Each of the records that follow needs an exact reproduction.

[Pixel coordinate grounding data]
┌────────
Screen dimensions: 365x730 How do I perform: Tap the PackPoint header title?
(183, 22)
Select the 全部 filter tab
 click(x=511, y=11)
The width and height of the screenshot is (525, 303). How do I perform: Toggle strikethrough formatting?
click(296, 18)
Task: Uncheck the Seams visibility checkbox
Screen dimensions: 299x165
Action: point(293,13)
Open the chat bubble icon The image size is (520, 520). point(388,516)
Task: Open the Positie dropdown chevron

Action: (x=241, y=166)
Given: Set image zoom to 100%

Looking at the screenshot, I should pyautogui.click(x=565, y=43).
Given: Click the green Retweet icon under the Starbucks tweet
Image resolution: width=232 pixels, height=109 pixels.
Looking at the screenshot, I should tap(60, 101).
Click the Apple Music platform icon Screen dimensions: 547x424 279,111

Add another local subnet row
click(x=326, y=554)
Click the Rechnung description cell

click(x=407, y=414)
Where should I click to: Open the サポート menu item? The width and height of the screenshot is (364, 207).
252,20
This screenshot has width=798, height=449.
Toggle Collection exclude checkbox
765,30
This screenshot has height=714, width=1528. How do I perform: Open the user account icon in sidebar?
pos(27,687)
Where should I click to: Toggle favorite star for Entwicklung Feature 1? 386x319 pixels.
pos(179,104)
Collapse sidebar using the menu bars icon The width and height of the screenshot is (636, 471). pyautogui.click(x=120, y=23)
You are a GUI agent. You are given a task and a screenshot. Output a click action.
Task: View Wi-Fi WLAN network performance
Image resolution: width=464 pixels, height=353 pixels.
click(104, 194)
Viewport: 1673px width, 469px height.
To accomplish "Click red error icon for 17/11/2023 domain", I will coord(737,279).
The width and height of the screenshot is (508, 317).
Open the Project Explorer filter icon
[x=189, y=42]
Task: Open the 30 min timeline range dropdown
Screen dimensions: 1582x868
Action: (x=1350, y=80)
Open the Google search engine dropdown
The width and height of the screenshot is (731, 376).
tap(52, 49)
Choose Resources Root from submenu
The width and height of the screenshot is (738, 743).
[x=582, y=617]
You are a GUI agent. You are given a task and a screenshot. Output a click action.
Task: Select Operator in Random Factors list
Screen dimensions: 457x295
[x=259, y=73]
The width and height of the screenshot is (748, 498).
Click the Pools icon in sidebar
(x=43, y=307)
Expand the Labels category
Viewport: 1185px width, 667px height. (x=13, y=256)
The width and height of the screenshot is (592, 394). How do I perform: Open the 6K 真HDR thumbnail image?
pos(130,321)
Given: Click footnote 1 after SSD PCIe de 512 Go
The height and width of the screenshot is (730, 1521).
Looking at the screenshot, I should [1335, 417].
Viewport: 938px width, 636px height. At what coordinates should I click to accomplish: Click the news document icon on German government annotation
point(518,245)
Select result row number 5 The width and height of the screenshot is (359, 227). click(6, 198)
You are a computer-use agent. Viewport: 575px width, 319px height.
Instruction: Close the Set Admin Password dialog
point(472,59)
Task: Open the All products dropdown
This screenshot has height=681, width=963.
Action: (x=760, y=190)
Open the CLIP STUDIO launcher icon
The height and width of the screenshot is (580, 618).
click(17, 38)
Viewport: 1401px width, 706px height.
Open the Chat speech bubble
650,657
└────────
▶ _SOLUTION_
Screen dimensions: 365x730 How do I perform: Tap the PackPoint header title?
(183, 22)
Select the 全部 filter tab
 click(x=511, y=11)
The width and height of the screenshot is (525, 303). How do I perform: Toggle strikethrough formatting?
click(296, 18)
Task: Uncheck the Seams visibility checkbox
Screen dimensions: 299x165
Action: point(293,13)
Open the chat bubble icon The image size is (520, 520). point(388,516)
Task: Open the Positie dropdown chevron

Action: (x=241, y=166)
Given: Set image zoom to 100%

Looking at the screenshot, I should pyautogui.click(x=565, y=43).
Given: Click the green Retweet icon under the Starbucks tweet
Image resolution: width=232 pixels, height=109 pixels.
Looking at the screenshot, I should tap(60, 101).
Click the Apple Music platform icon Screen dimensions: 547x424 279,111

Add another local subnet row
click(x=326, y=554)
Click the Rechnung description cell

click(x=407, y=414)
Where should I click to: Open the サポート menu item? The width and height of the screenshot is (364, 207).
252,20
This screenshot has width=798, height=449.
Toggle Collection exclude checkbox
765,30
This screenshot has height=714, width=1528. How do I perform: Open the user account icon in sidebar?
pos(27,687)
Where should I click to: Toggle favorite star for Entwicklung Feature 1? 386x319 pixels.
pos(179,104)
Collapse sidebar using the menu bars icon The width and height of the screenshot is (636, 471). pyautogui.click(x=120, y=23)
You are a GUI agent. You are given a task and a screenshot. Output a click action.
Task: View Wi-Fi WLAN network performance
Image resolution: width=464 pixels, height=353 pixels.
click(104, 194)
Viewport: 1673px width, 469px height.
To accomplish "Click red error icon for 17/11/2023 domain", I will coord(737,279).
The width and height of the screenshot is (508, 317).
Open the Project Explorer filter icon
[x=189, y=42]
Task: Open the 30 min timeline range dropdown
Screen dimensions: 1582x868
Action: (x=1350, y=80)
Open the Google search engine dropdown
The width and height of the screenshot is (731, 376).
tap(52, 49)
Choose Resources Root from submenu
The width and height of the screenshot is (738, 743).
[x=582, y=617]
You are a GUI agent. You are given a task and a screenshot. Output a click action.
Task: Select Operator in Random Factors list
Screen dimensions: 457x295
[x=259, y=73]
The width and height of the screenshot is (748, 498).
Click the Pools icon in sidebar
(x=43, y=307)
Expand the Labels category
Viewport: 1185px width, 667px height. (x=13, y=256)
The width and height of the screenshot is (592, 394). How do I perform: Open the 6K 真HDR thumbnail image?
pos(130,321)
Given: Click footnote 1 after SSD PCIe de 512 Go
The height and width of the screenshot is (730, 1521).
Looking at the screenshot, I should [1335, 417].
Viewport: 938px width, 636px height. At what coordinates should I click to accomplish: Click the news document icon on German government annotation
point(518,245)
Select result row number 5 The width and height of the screenshot is (359, 227). click(6, 198)
You are a computer-use agent. Viewport: 575px width, 319px height.
Instruction: Close the Set Admin Password dialog
point(472,59)
Task: Open the All products dropdown
This screenshot has height=681, width=963.
Action: (x=760, y=190)
Open the CLIP STUDIO launcher icon
The height and width of the screenshot is (580, 618).
click(17, 38)
Viewport: 1401px width, 706px height.
Open the Chat speech bubble
650,657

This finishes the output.